Yes, sandpaper is quite capable of removing a tattoo, but it's definitely not recommended: To get to deep layers of skin where the ink is, you'd be risking extensive scarring and infection. Using sandpaper on your skin can also result in an incomplete removal of the tattoo, not to mention an awful lot of pain. Recommended ways for getting rid of tattoos are laser treatments using different types of lasers to break up specific colors of tattoos; surgery to remove the tattoo and suture the edges of the skin together; or creams, which cause the tattoo to fade, although it's still there and slightly visible.
A large percentage of people who get a tattoo end up regretting it, either because they've lost interest in whatever game, motorcycle, or romantic interest they once were so enamored with or because the tattoo is interfering with their new lifestyle (for example, if a tattoo is too visible for a customer service job).

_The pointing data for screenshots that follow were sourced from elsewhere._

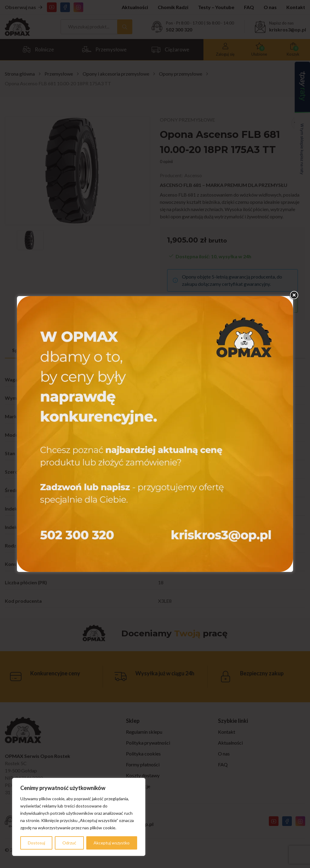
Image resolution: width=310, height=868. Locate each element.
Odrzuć (69, 843)
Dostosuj (36, 843)
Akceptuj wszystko (111, 843)
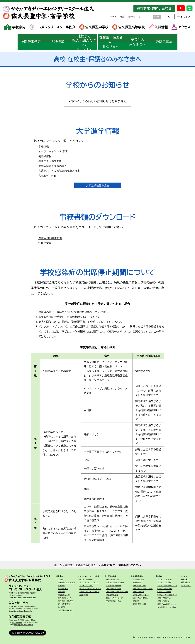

Of interest is Project New Start in California, which offers free tattoo removal to young people aged 13 to 25 who were part of a gang or who are at risk of being part of one. Participants have to commit to a series of rules, such as being part of an educational or steady work environment, doing 50 hours of volunteer community work and staying in touch with mentors. The tattoo removal is done with lasers, and similar to the way other laser treatments work, sessions are spread out over a few months or a year for the skin to heal in between treatments. By removing tattoos that no longer reflect who the person is now, the doctors who volunteer their time to operate the laser machinery give their clients a new start in society.